++++ Data excerpts

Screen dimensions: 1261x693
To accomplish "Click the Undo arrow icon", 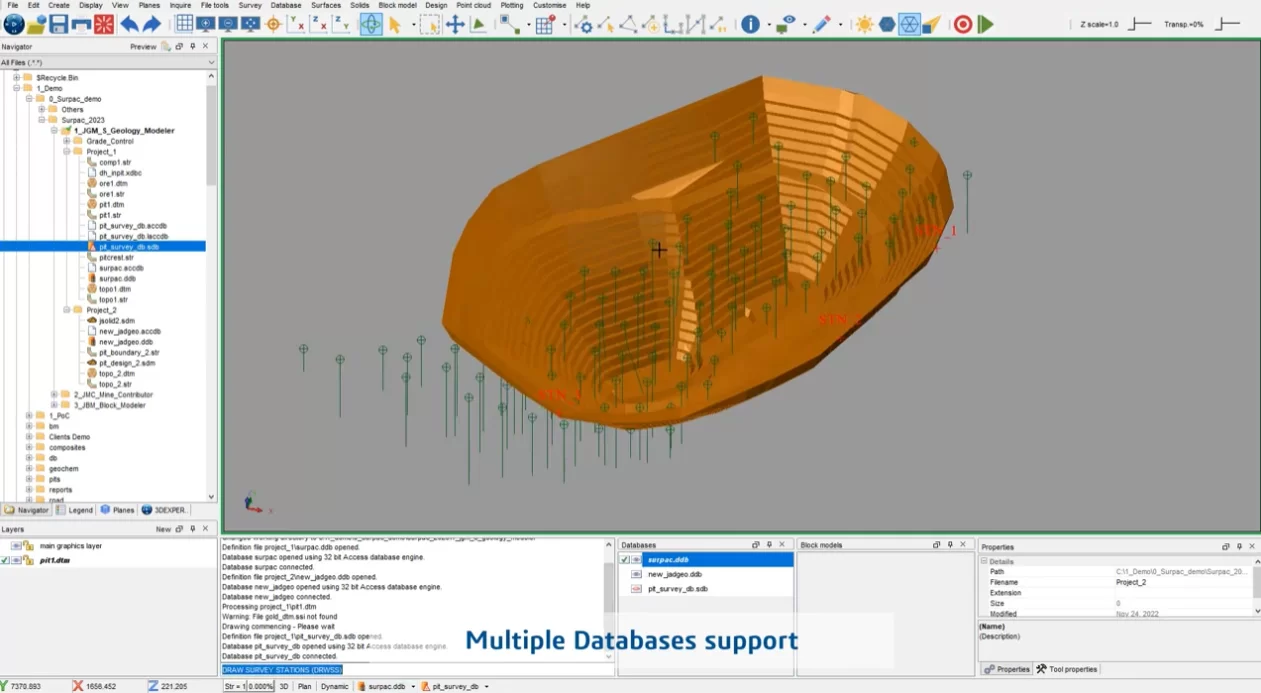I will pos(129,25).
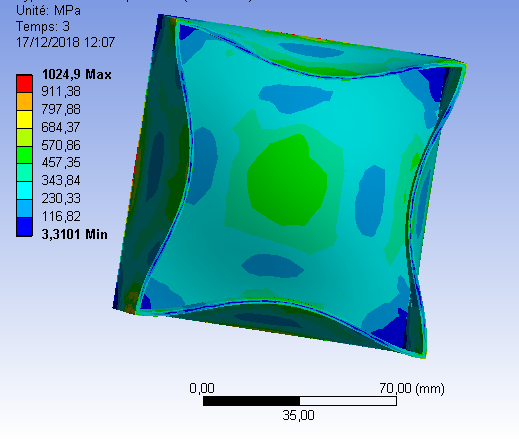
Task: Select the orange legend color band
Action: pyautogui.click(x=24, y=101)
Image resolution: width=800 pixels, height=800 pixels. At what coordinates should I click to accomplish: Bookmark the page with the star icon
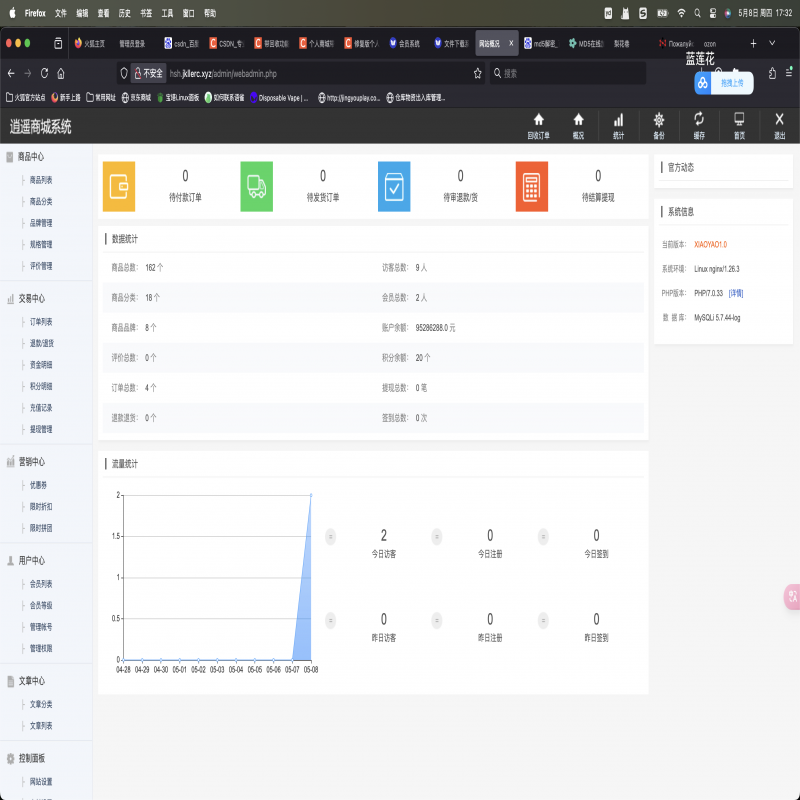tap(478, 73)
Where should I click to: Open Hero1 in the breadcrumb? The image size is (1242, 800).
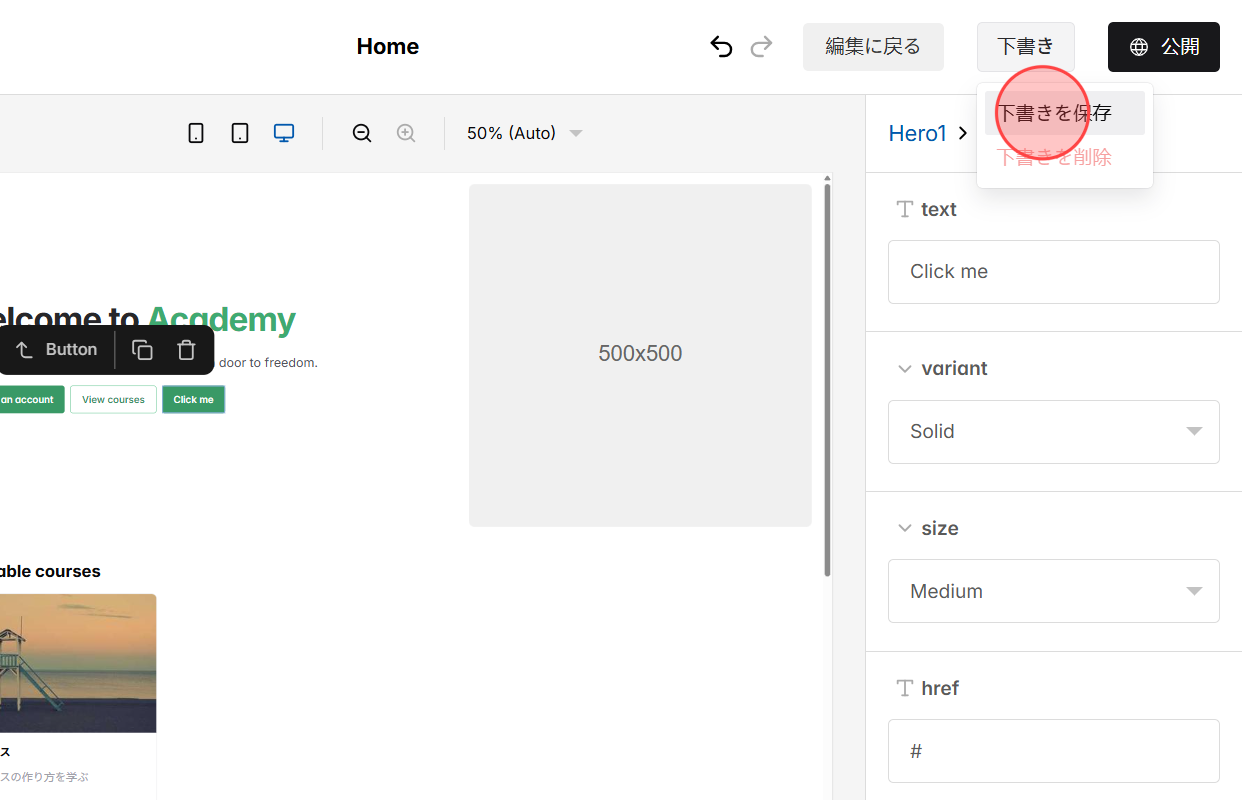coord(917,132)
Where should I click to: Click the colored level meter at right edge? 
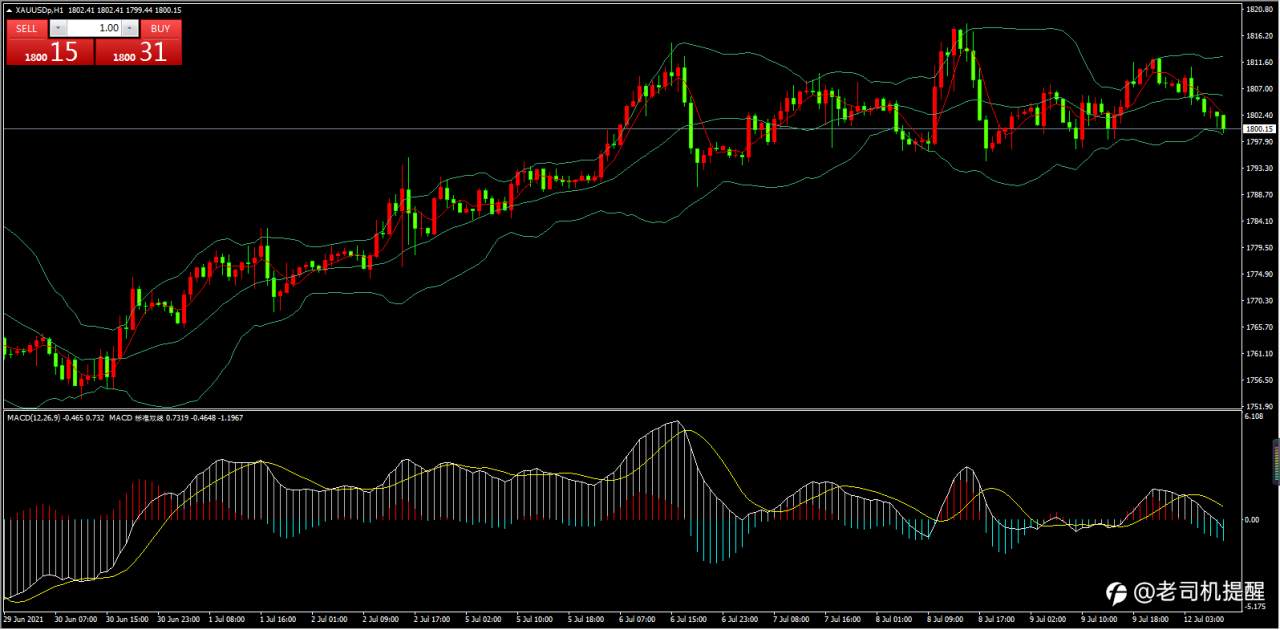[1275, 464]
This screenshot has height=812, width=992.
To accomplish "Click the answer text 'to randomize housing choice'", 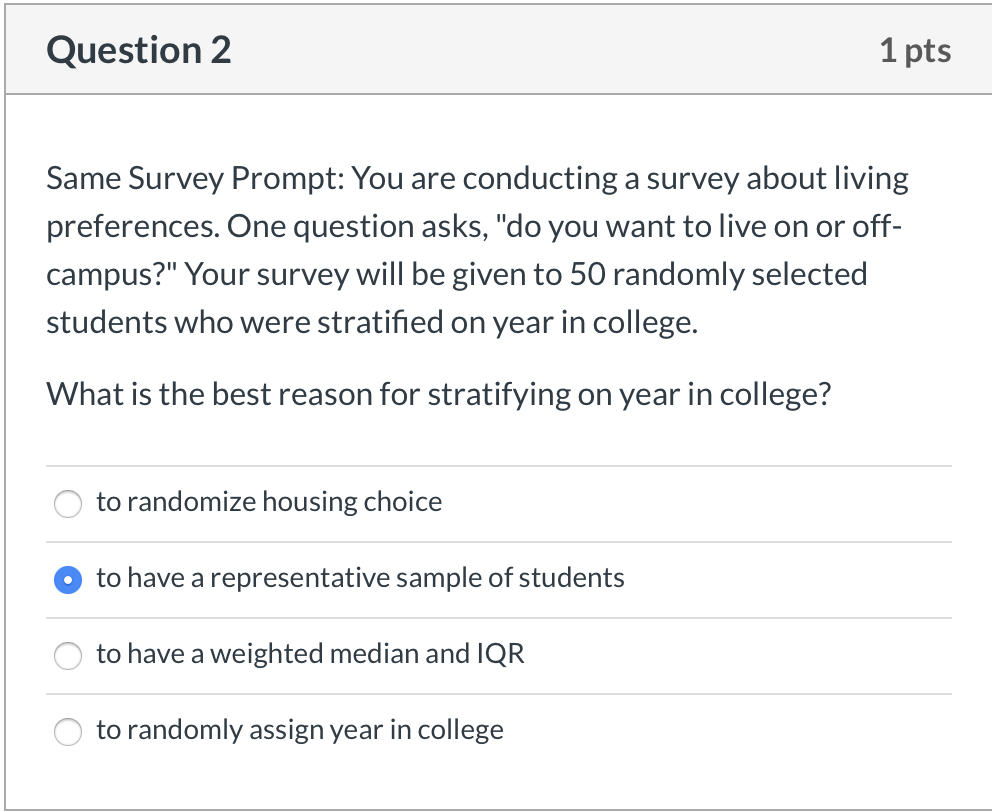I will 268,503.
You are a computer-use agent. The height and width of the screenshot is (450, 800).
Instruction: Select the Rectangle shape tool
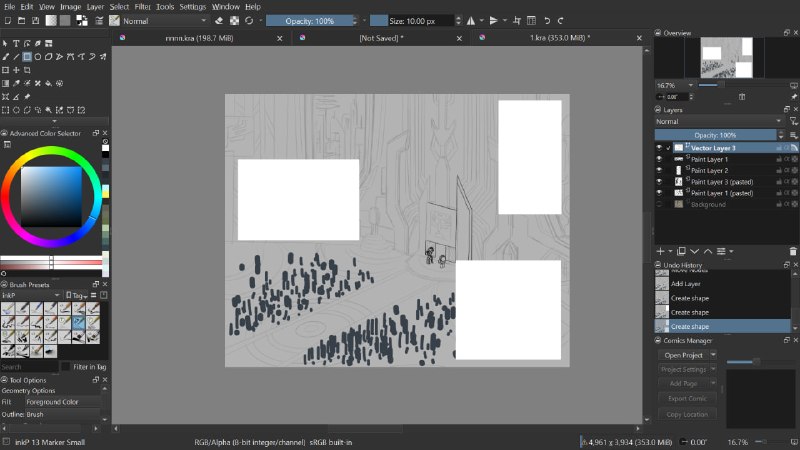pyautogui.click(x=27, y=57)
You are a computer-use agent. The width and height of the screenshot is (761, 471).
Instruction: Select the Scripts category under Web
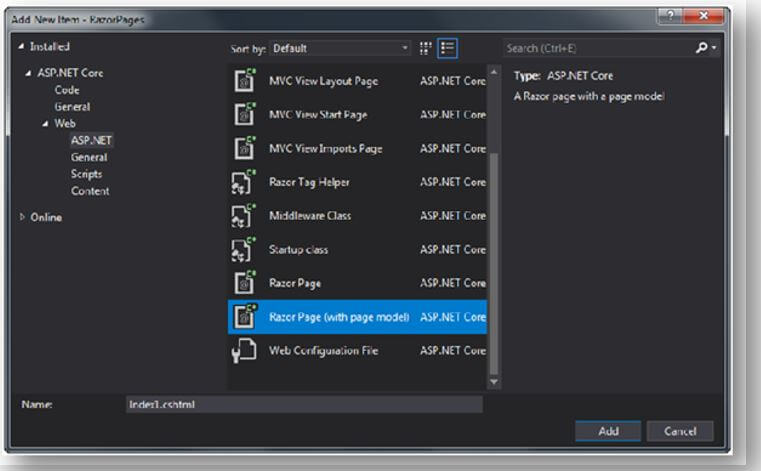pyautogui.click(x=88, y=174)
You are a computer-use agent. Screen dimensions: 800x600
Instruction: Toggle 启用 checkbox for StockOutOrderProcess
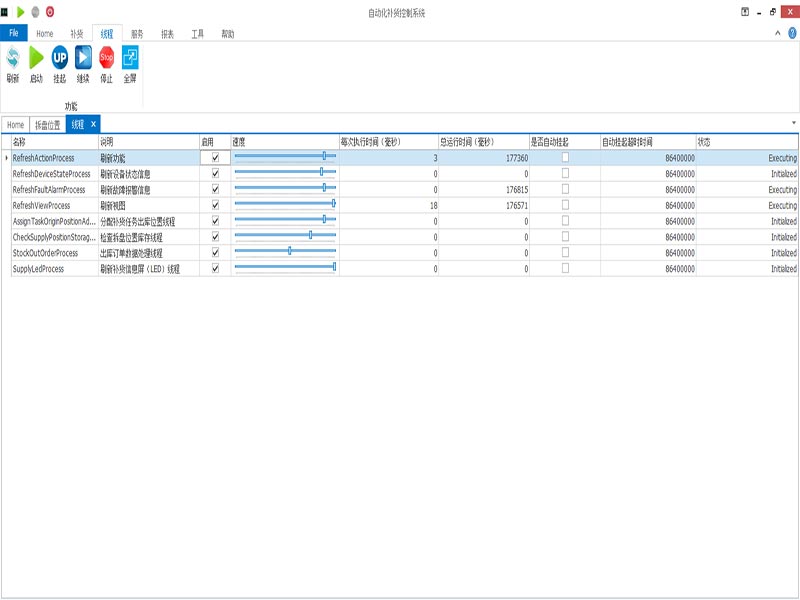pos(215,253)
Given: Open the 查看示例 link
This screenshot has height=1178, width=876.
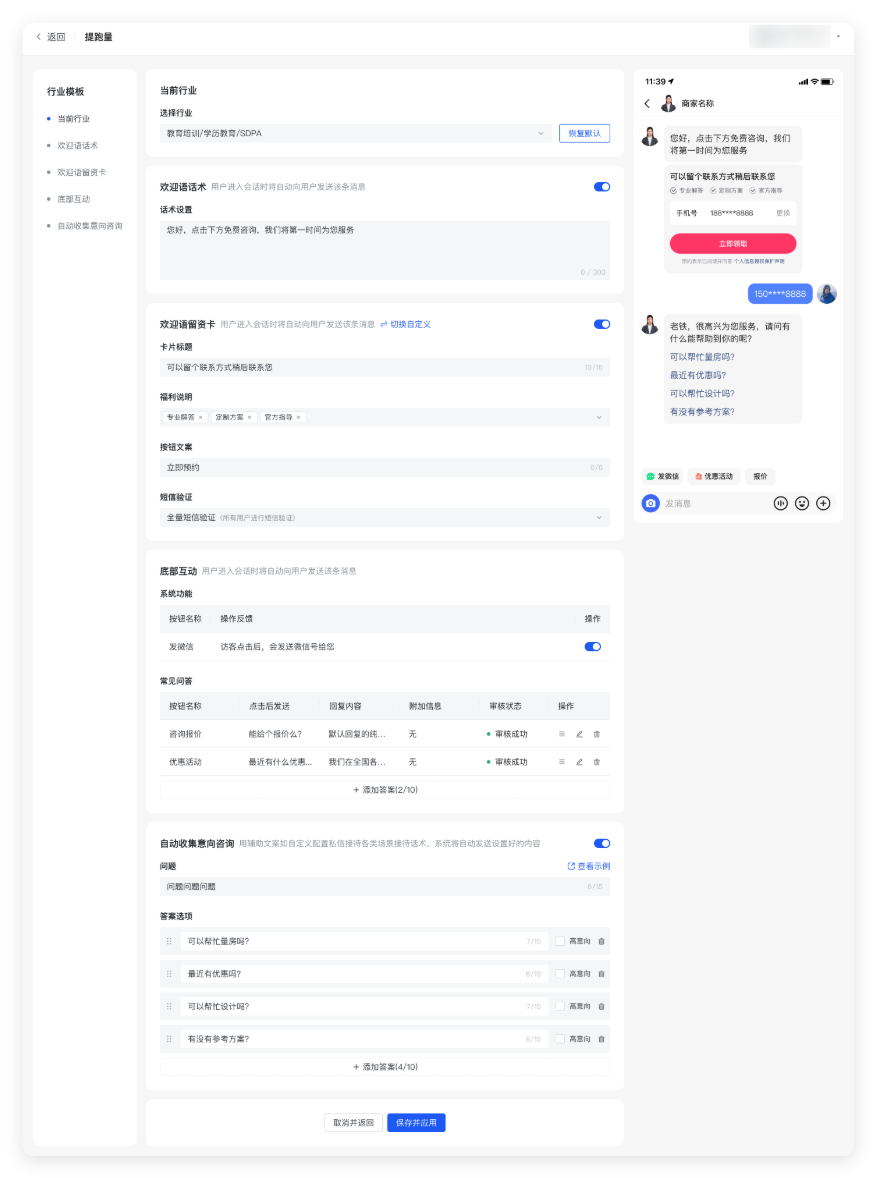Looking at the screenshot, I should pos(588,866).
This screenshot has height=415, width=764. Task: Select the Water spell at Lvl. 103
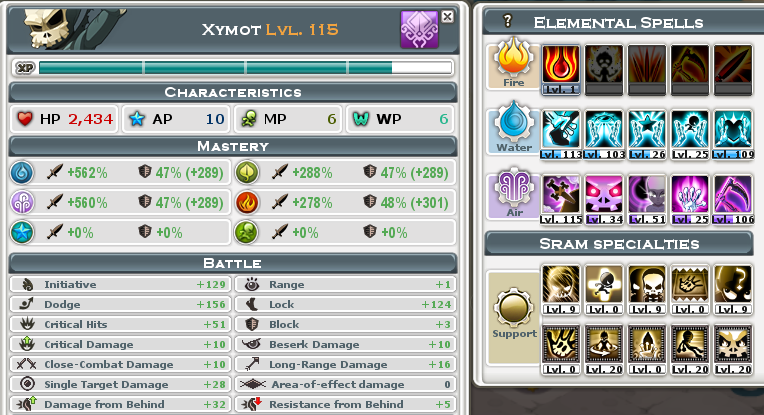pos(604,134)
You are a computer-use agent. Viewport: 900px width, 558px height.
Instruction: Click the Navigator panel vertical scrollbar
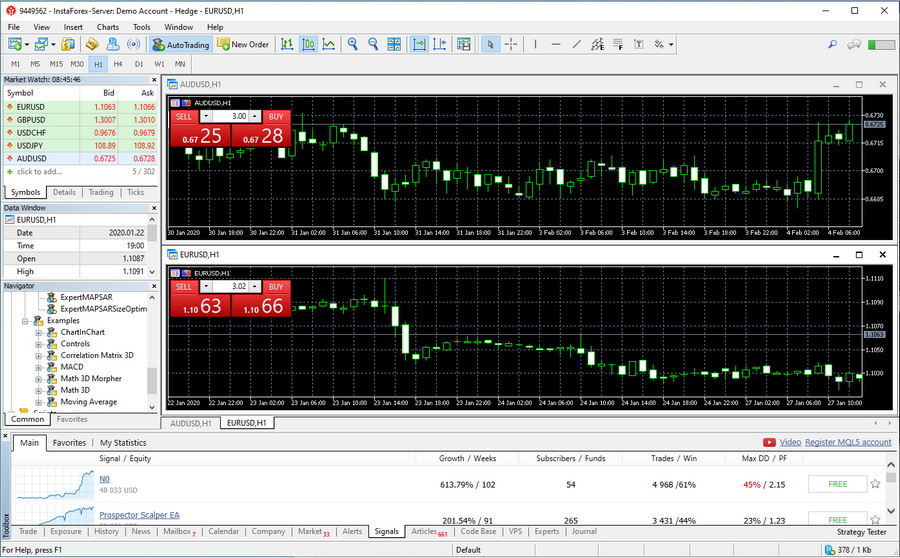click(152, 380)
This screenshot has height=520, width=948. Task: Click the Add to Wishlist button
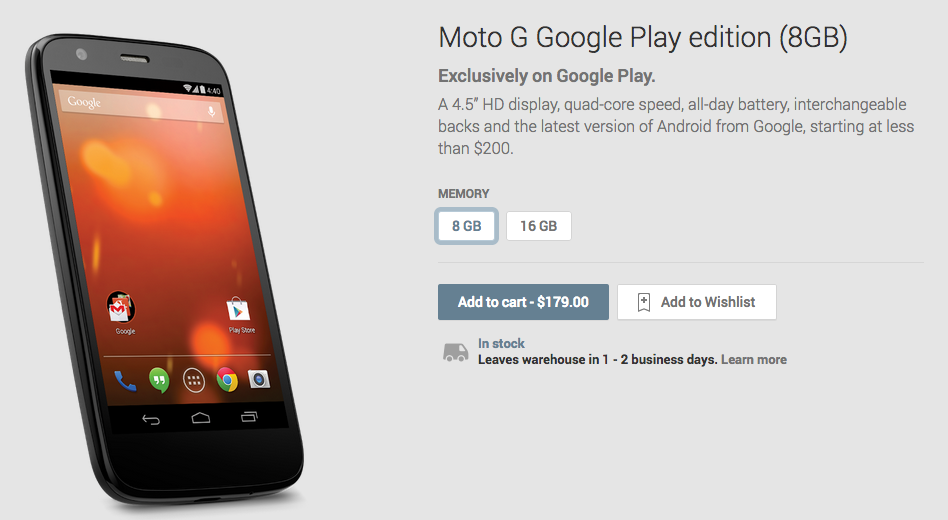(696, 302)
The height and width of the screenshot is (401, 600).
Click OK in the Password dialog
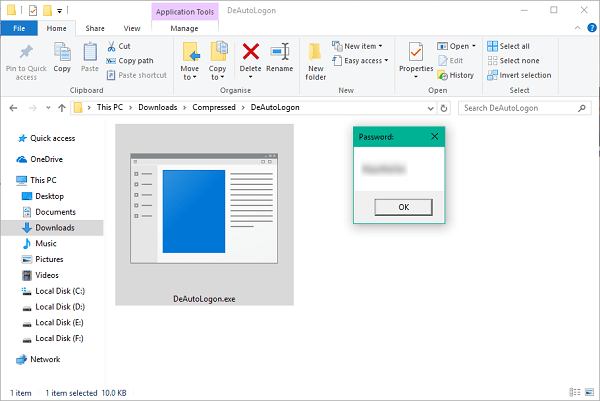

++++++++

Go line by line through the data, copying each one that contains the word "computer".

You are a computer-use agent. The height and width of the screenshot is (450, 800).
You are a computer-use agent. The width and height of the screenshot is (761, 471).
You are a computer-use agent. Screen dimensions: 800x600
You are a computer-use agent. Viewport: 900px width, 558px height.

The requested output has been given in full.